Culture At Large

Starbucks and the necessity of liturgy

Nathan Bierma

You don't need to know about Starbucks in churches or imagine Starbucks acting like a church in order to think about Starbucks and liturgy. A recent campaign of in-store signs at Starbucks does nothing less than extol the virtues of liturgy in life. "Take Comfort in Rituals," the signs soothingly say. The morning stop for joe isn't just a fuel stop, it's a ritual that forms and shapes our lives. That's what my broadest definition of liturgy is: a public ritual that brings order and transcendent meaning to life. ("Transcendent" might be pushing it in Starbucks' case. Then again, the sacrament I partake there often brings about noticeable personal transformation, at least for the morning.)

The modern individual dreamed of liberating her enlightened self from superstitious tribal rites. Reason, not ritual, should govern human behavior and human conception of the meaning and purpose of life. (Kant said the essence of the Enlightenment was "man's release from his ... inability to make use of his understanding without direction from another.") That extended to commerce, especially free market economics. The dream of the free market is that the rational individual — free from tribal influence and government coercion — will rationally assess the market and award deserving products by purchasing them at a deserving price. That's right: shopping is supposed to be rational! In reality, our most frequent purchases happen out of habit, convenience and imitating others — not analysis. (Besides, what rational individual would ever conclude that four bucks is a fair price for a fancy coffee?)

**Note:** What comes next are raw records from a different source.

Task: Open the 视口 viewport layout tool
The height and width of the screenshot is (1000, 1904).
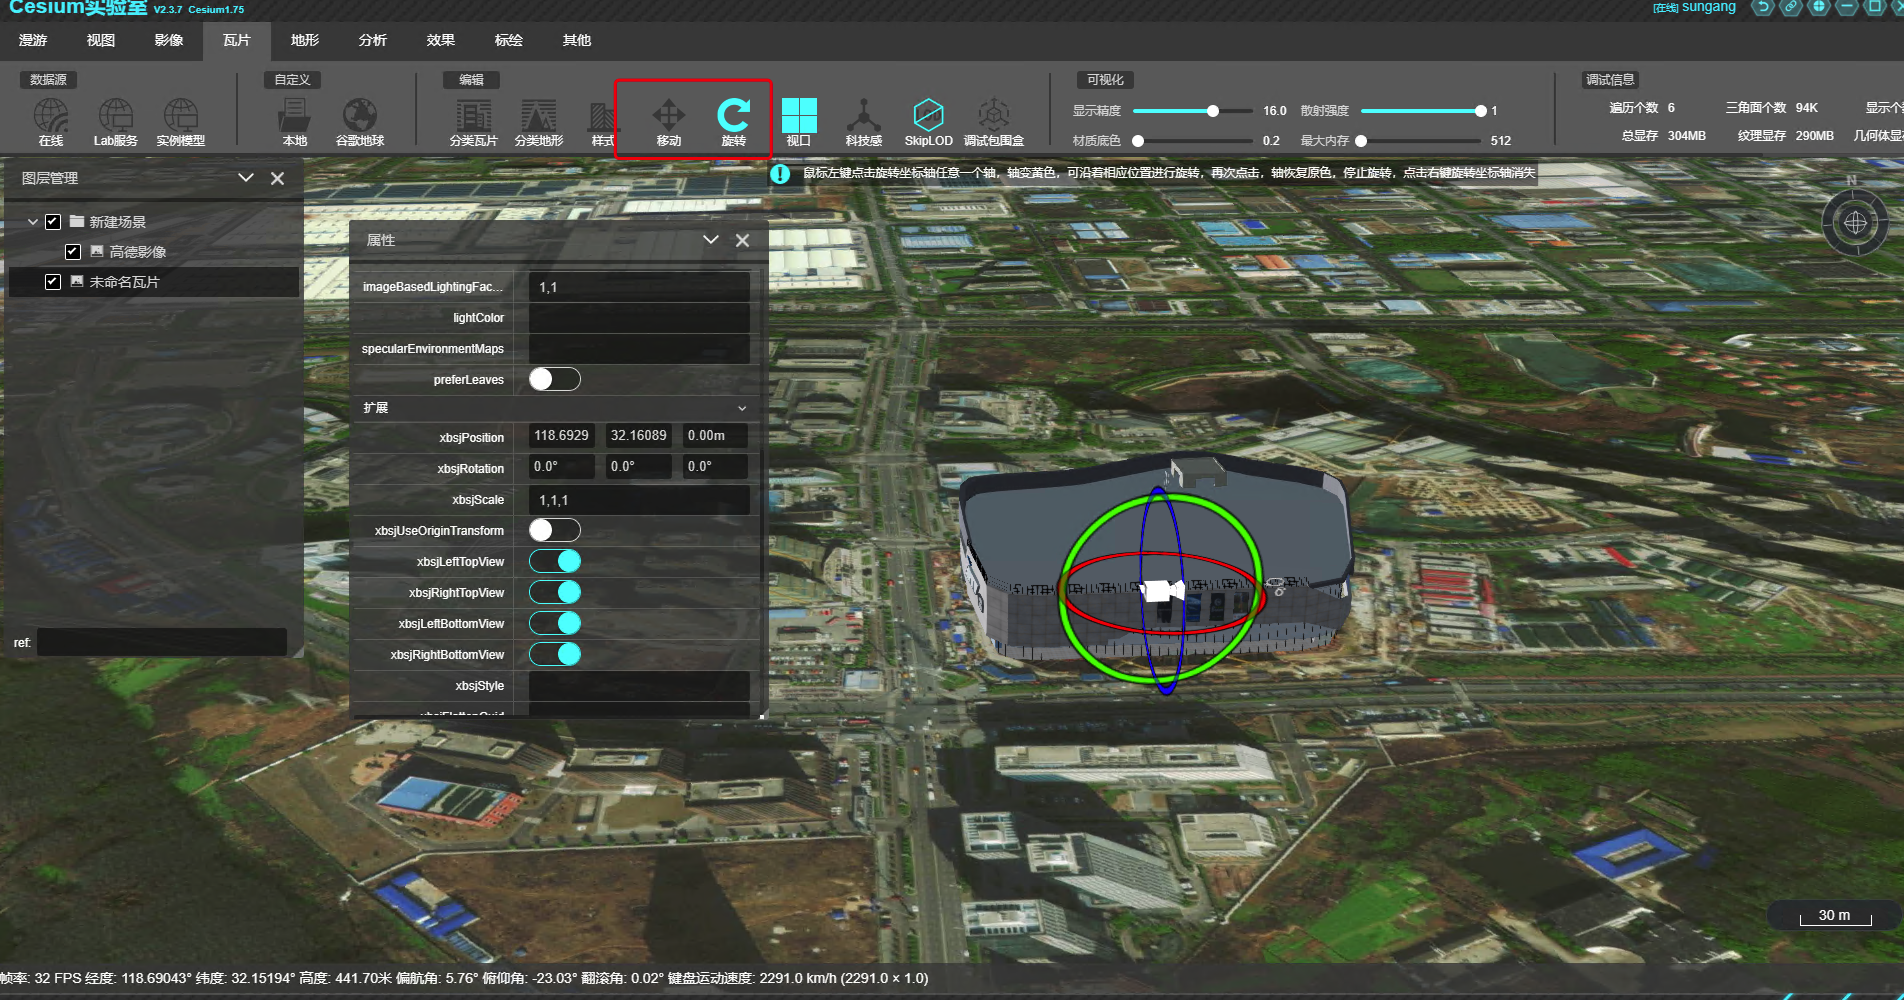Action: pyautogui.click(x=798, y=121)
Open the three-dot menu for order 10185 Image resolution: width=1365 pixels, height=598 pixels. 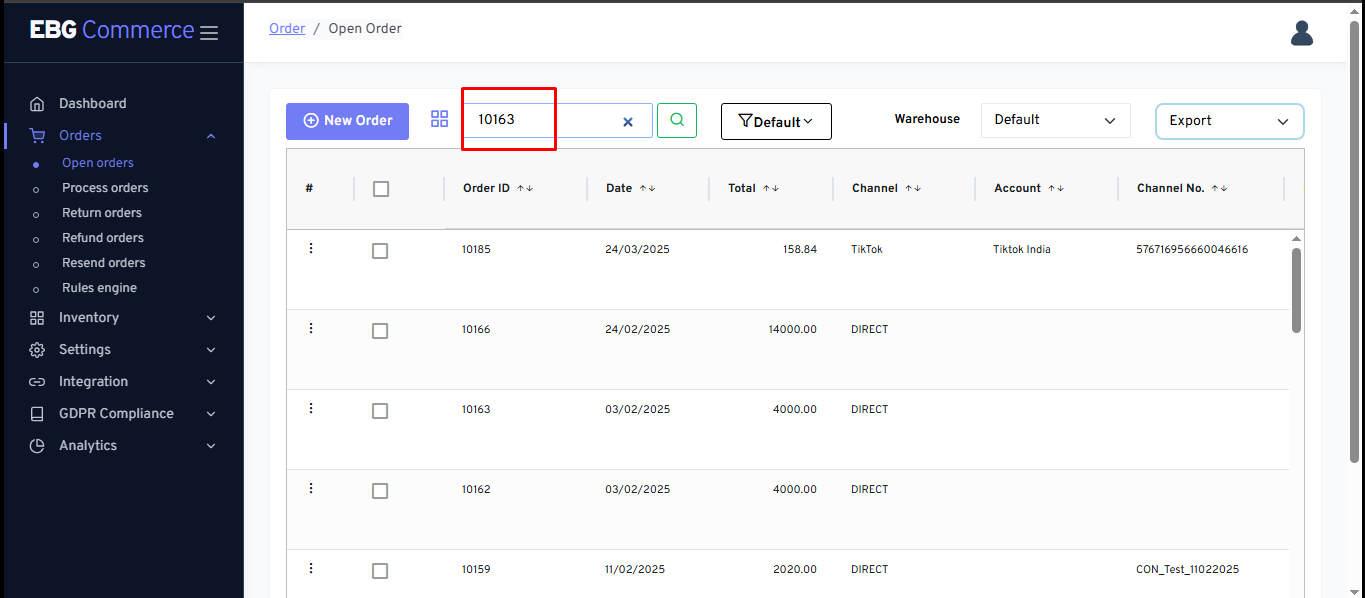[x=310, y=248]
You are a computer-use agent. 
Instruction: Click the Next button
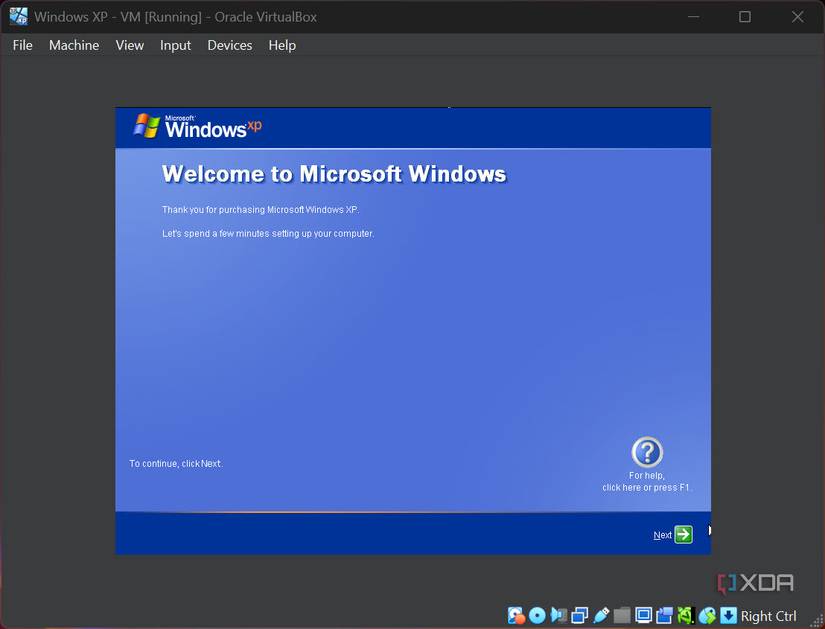click(x=671, y=533)
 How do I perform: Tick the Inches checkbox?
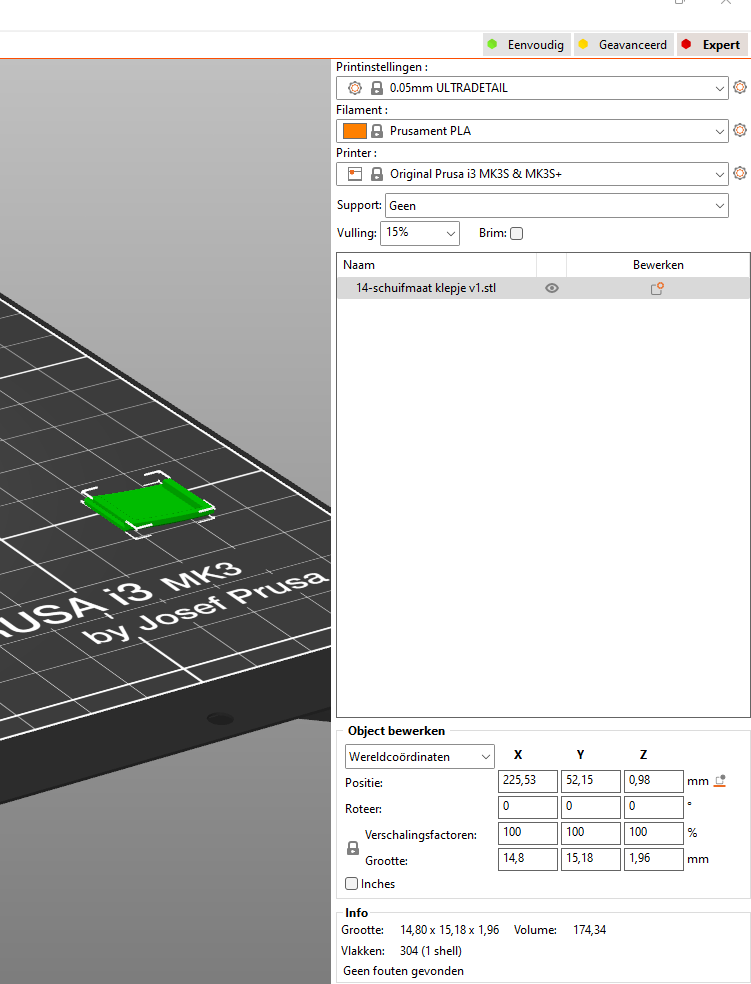(352, 884)
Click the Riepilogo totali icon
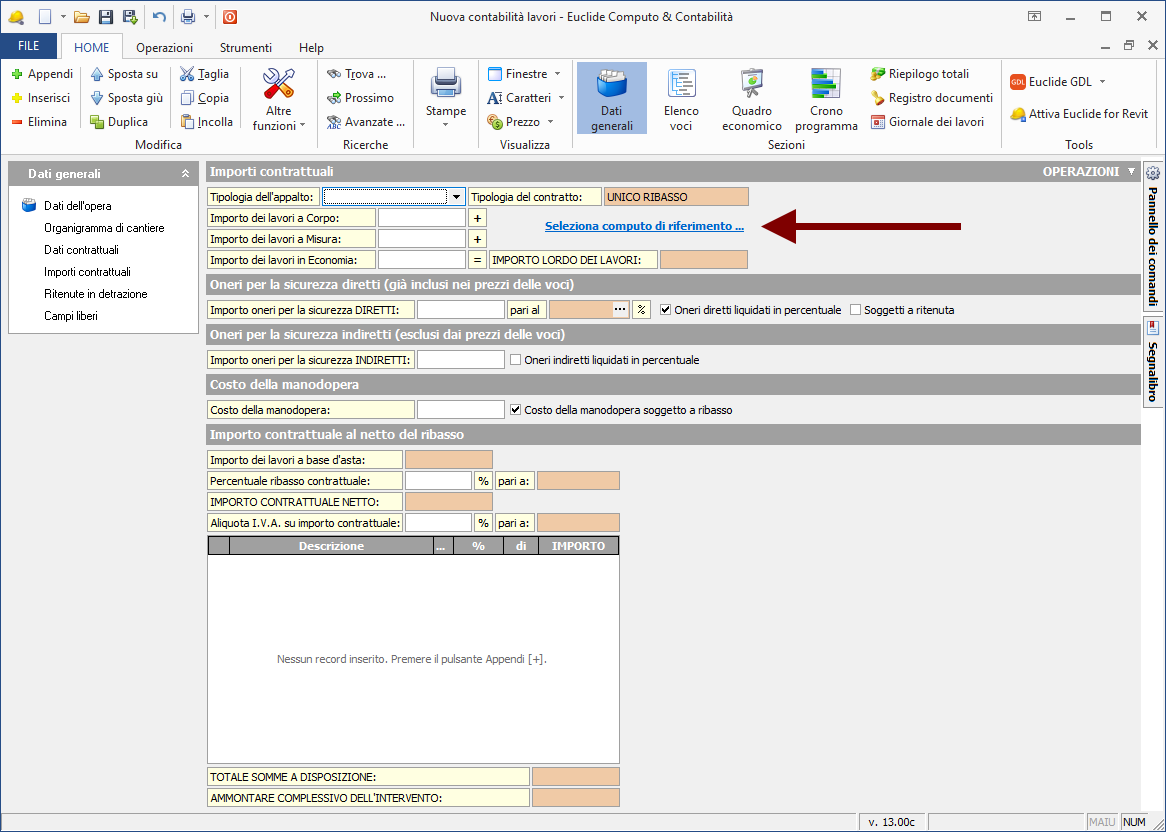Viewport: 1166px width, 832px height. point(878,74)
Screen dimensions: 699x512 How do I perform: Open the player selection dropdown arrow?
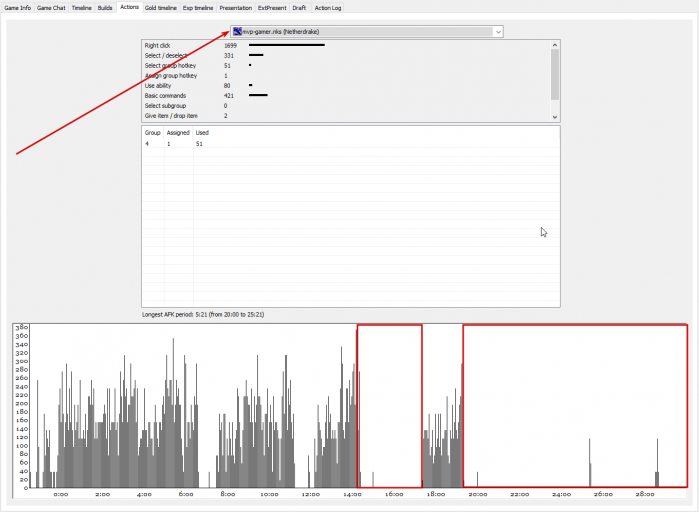[x=498, y=32]
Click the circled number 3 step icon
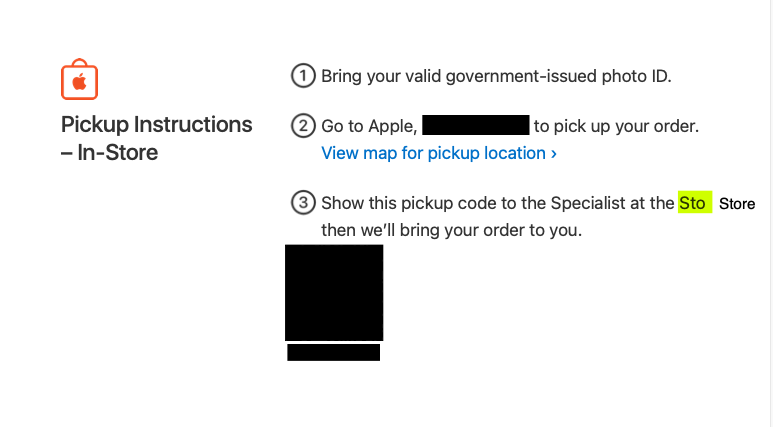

The truth is that our rituals play a crucial and necessary role in forming our behavior and our perception of importance and meaning in life, and so they need discernment. As Jamie Smith writes in "Desiring the Kingdom: Worship, Worldview, and Cultural Formation:"
Because our hearts are oriented primarily by desire, by what we love, and because those desires are shaped and molded by the habit-forming practices in which we participate, it is the rituals and practices of the mall — the liturgies of mall and market — that shape our imaginations and how we orient ourselves to the world. That is, the visions of the good life embedded in these practices become surreptitiously embedded in us through our participation in the rituals and rhythms of these institutions. These quasi-liturgies effect an education of desire, a pedagogy of the heart.
It's a lesson Smith says Augustine knew well and we — led astray by the Enlightenment — need to re-learn. And one of the best ways to learn it, he says, is in worship, which he says is "fundamentally a matter of formation, a task of shaping and creating a certain kind of people" — through ritual.

And now Starbucks seems to concede the point, forsaking the Enlightenment rebuke of ritual and using formative habit as a selling point. It turns out, when you look around our culture (especially after reading Smith's book!), you can see rituals everywhere — at the movie theater, the football stadium, the airport, on Facebook — all forming our behavior, shaping our desires and calling us to live according to competing opinions about what's important in life.  What rituals have you participated in today and what are they forming you to be or do?